__Estratto scelto__
##########
Da gennaio 2013 questo edificio era stato preso “in gestione” dal comitato di quartiere Snia-Rischiosa che, insieme al CSOA Gabrio, lo aveva riconsegnato al quartiere, proponendo numerose iniziative, rendendolo uno spazio realmente pubblico. Ora quell’esperienza parrebbe conclusa, la fabbrica ritornata nelle mani degli speculatori.
A niente sono servite le raccolte di firme, gli interventi presso le sedi competenti, presso Circoscrizione e Comune. A niente sono servite le ricerche del comitato che hanno dimostrato come il vincolo della Sovraintendenza fosse stato limitato con troppa faciloneria. La torre, manufatto risalente ai primi del secolo ‘900 è stata tra le prime a crollare. E sotto i detriti sono rimasti anche le rovine dell’acquedotto romano, presenti nei magazzini della ex fabbrica. Tutto è sacrificabile per far cassa, la storia come la dignità. Quella che l’assessore Passoni ha dimostrato di non possedere, lavandosi bellamente le mani sul perché e percome dell’inizio dei lavori.
##########
__Righe fornite__
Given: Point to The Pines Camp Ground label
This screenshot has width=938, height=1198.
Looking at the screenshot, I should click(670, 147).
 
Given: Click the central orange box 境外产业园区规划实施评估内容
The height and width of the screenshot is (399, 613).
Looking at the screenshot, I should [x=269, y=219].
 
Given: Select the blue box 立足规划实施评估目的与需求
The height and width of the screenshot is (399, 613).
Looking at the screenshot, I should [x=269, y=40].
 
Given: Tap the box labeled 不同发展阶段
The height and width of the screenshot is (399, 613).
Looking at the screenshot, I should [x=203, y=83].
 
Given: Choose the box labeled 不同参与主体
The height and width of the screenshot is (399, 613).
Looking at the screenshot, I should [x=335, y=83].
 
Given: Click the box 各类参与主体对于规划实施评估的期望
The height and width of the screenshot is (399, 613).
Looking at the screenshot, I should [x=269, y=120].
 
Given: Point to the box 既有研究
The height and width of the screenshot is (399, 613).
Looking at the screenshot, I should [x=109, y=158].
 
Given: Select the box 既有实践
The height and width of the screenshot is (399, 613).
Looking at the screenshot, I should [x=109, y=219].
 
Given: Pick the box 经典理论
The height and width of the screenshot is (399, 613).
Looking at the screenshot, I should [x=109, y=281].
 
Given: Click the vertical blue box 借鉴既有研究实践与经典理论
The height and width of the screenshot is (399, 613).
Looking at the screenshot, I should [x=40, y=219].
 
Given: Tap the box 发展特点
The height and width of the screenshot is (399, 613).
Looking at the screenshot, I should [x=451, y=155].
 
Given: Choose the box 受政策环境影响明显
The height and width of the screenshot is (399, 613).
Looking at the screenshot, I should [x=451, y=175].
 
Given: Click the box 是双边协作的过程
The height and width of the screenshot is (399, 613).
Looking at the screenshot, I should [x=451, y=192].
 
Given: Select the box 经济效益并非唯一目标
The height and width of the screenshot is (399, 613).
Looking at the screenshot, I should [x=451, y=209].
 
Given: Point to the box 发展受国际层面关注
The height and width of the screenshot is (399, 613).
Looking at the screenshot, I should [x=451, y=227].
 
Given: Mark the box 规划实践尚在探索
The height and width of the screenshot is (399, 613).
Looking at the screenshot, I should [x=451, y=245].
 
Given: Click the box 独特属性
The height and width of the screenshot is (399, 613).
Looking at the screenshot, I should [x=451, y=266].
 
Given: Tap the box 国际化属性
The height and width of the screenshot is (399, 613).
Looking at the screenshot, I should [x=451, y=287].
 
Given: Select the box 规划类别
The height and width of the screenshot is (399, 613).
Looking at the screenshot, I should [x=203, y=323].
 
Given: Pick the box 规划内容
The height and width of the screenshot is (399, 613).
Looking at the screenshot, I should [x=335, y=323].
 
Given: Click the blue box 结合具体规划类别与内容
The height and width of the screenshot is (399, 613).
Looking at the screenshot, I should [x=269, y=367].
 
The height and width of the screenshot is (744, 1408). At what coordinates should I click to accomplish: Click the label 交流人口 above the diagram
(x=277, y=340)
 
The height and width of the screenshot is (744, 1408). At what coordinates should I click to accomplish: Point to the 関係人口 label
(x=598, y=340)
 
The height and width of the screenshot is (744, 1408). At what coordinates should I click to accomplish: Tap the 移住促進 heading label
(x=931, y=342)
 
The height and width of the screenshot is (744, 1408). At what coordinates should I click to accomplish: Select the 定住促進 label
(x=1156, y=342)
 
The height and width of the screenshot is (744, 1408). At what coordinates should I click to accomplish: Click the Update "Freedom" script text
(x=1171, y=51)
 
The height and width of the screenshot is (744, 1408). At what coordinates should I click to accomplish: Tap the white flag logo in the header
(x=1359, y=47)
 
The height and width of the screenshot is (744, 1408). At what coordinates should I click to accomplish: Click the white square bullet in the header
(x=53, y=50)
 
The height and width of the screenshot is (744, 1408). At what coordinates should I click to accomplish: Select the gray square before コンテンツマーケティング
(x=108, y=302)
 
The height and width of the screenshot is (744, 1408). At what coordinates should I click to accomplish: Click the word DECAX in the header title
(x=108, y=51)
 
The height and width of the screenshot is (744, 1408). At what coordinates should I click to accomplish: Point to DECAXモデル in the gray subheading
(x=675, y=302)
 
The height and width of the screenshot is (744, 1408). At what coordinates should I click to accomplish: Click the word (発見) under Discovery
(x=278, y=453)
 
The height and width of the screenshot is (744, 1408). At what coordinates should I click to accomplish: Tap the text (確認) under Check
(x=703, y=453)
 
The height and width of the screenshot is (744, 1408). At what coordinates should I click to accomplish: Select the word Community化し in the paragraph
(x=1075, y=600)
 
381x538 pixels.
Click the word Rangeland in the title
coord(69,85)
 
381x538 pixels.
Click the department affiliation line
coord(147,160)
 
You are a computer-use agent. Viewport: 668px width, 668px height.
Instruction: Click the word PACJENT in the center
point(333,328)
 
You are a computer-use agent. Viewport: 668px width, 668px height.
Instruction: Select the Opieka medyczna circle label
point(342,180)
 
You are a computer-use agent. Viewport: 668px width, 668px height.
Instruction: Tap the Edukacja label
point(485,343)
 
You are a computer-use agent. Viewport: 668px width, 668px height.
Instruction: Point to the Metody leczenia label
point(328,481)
##########
__Compiti da svolgere__
[a] Rispondi a queste domande sull'estratto relativo alla ex fabbrica:
(i) Da quando il comitato di quartiere Snia-Rischiosa aveva preso in gestione l'edificio?
(ii) A quale periodo risale la torre?
(iii) Quali rovine sono rimaste sotto i detriti?
[b] Trascrivi dall'estratto relativo alla ex fabbrica il tratto che va da "Da gennaio 2013" fino a "mani degli speculatori.".
[c] Stabilisci se ciascuna affermazione concorda con l'estratto relativo alla ex fabbrica. Rispondi sì o no e cita le parole del testo che lo decidono.
(i) Il comitato di quartiere ha riconsegnato l'edificio al quartiere insieme al CSOA Gabrio.
(ii) La torre è stata tra le ultime a crollare.
(iii) Le raccolte di firme sono riuscite a fermare i lavori.
Le righe fornite non servono per questo lavoro.

__Risposte per compito__
[a]
(i) Da gennaio 2013.
(ii) Ai primi del secolo ‘900.
(iii) Le rovine dell'acquedotto romano, presenti nei magazzini della ex fabbrica.

[b]
Da gennaio 2013 questo edificio era stato preso “in gestione” dal comitato di quartiere Snia-Rischiosa che, insieme al CSOA Gabrio, lo aveva riconsegnato al quartiere, proponendo numerose iniziative, rendendolo uno spazio realmente pubblico. Ora quell’esperienza parrebbe conclusa, la fabbrica ritornata nelle mani degli speculatori.

[c]
(i) Sì: "insieme al CSOA Gabrio, lo aveva riconsegnato al quartiere".
(ii) No: "è stata tra le prime a crollare".
(iii) No: "A niente sono servite le raccolte di firme".